Records from a data collection
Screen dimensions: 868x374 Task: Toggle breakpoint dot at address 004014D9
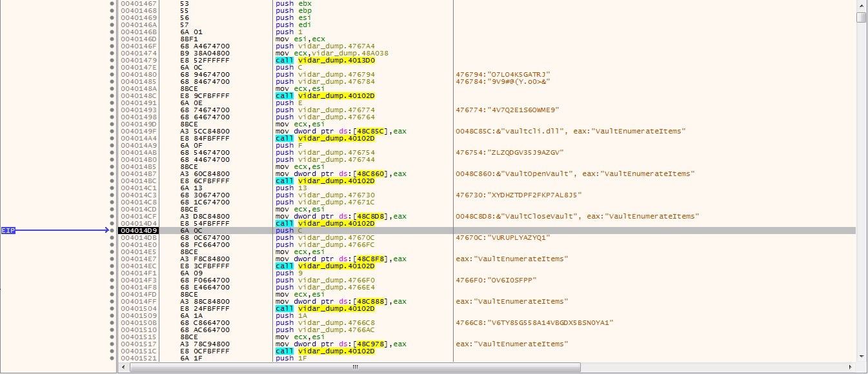click(116, 230)
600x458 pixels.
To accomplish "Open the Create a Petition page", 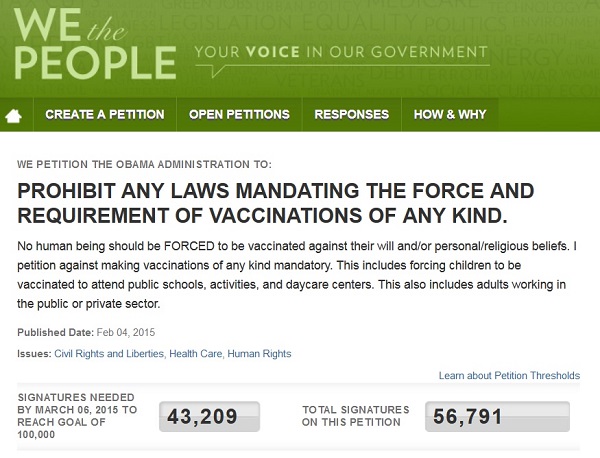I will tap(105, 114).
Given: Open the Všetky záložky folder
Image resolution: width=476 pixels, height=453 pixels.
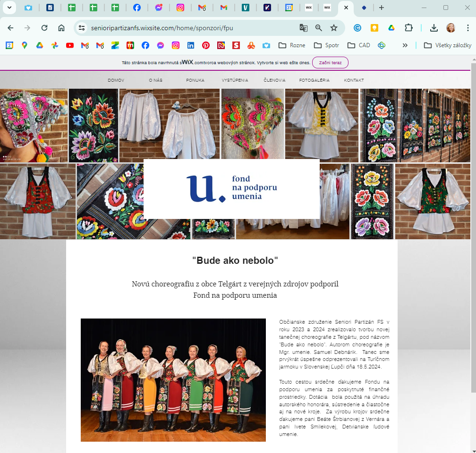Looking at the screenshot, I should pyautogui.click(x=448, y=45).
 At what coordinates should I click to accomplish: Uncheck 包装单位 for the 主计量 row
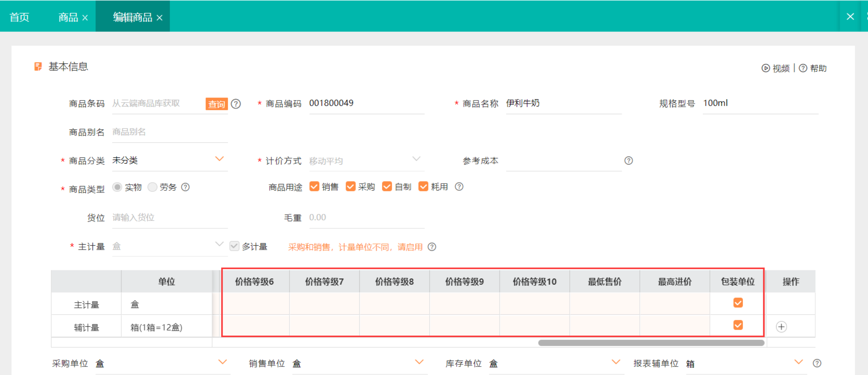738,303
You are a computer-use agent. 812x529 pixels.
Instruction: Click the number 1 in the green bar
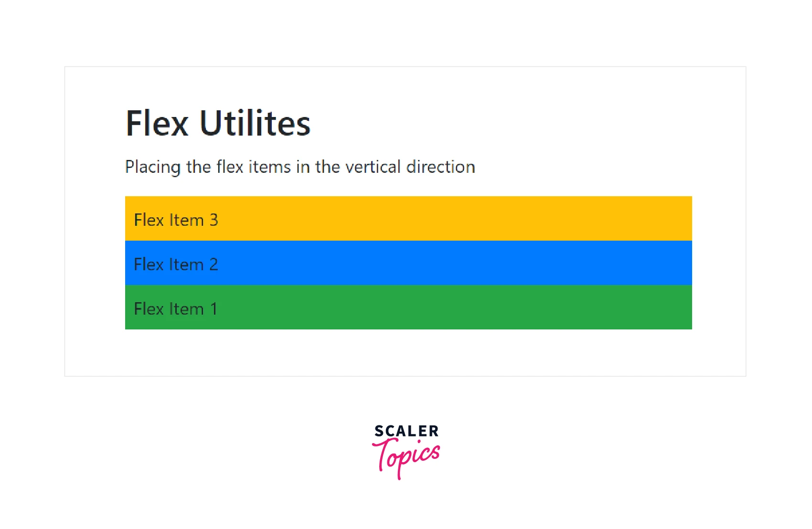pyautogui.click(x=214, y=309)
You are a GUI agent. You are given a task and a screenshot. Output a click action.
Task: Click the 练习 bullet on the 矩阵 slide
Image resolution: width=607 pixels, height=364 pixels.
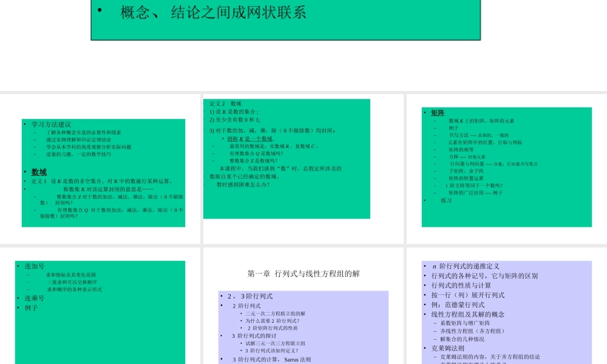447,199
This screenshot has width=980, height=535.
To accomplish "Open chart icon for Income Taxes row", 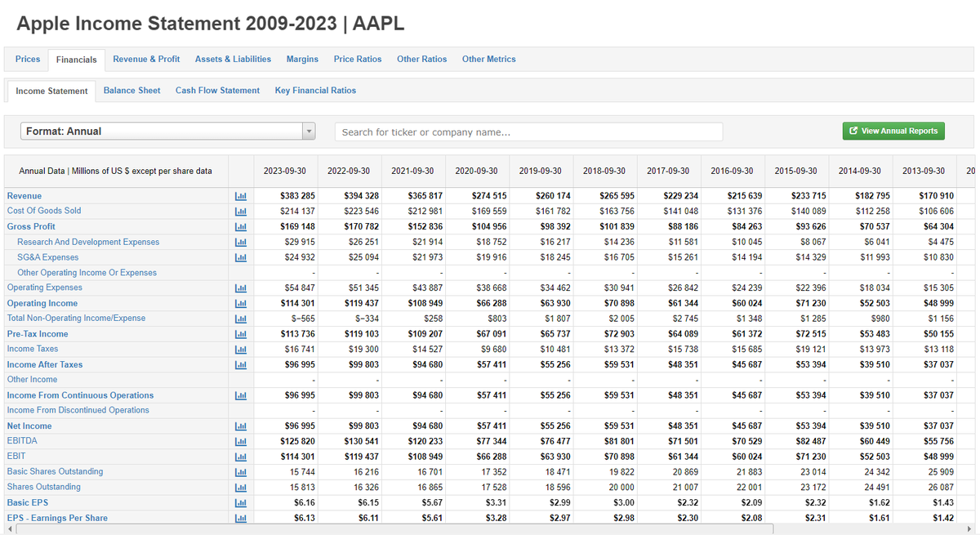I will click(240, 350).
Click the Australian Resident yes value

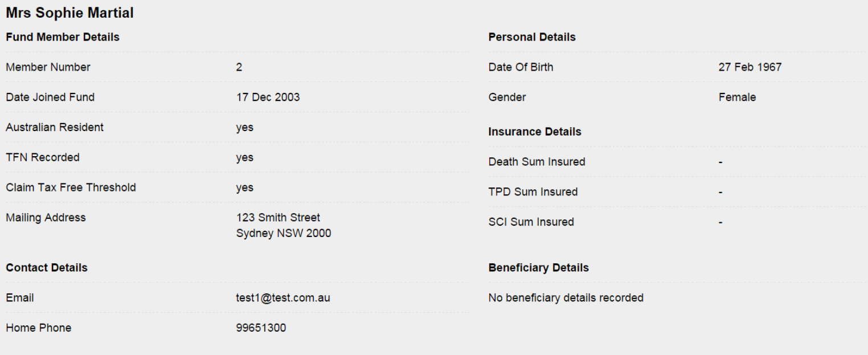tap(245, 128)
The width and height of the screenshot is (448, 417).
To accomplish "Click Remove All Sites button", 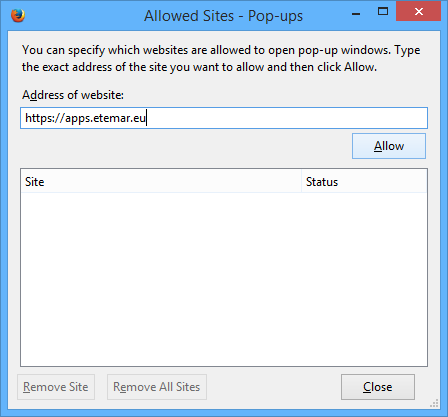I will pos(157,387).
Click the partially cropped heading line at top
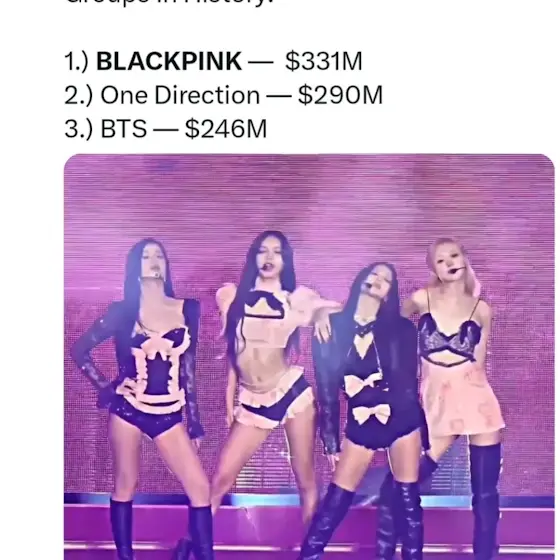This screenshot has height=560, width=560. coord(170,3)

■ Work item ■
Beginning with the line above that contains "At what coordinates" and ending with the line that contains "You are a GUI", quote each line exactly, keeping out the pictures.

■ Expected answer ■
 At what coordinates should I click to accomplish: Uncheck 包装单位 for the 主计量 row
738,303
You are a computer-use agent. 812x529 pixels.
Instruction: Click the number 1 in the green bar
pyautogui.click(x=214, y=309)
You are a GUI agent. You are given a task and a screenshot. Output a click action.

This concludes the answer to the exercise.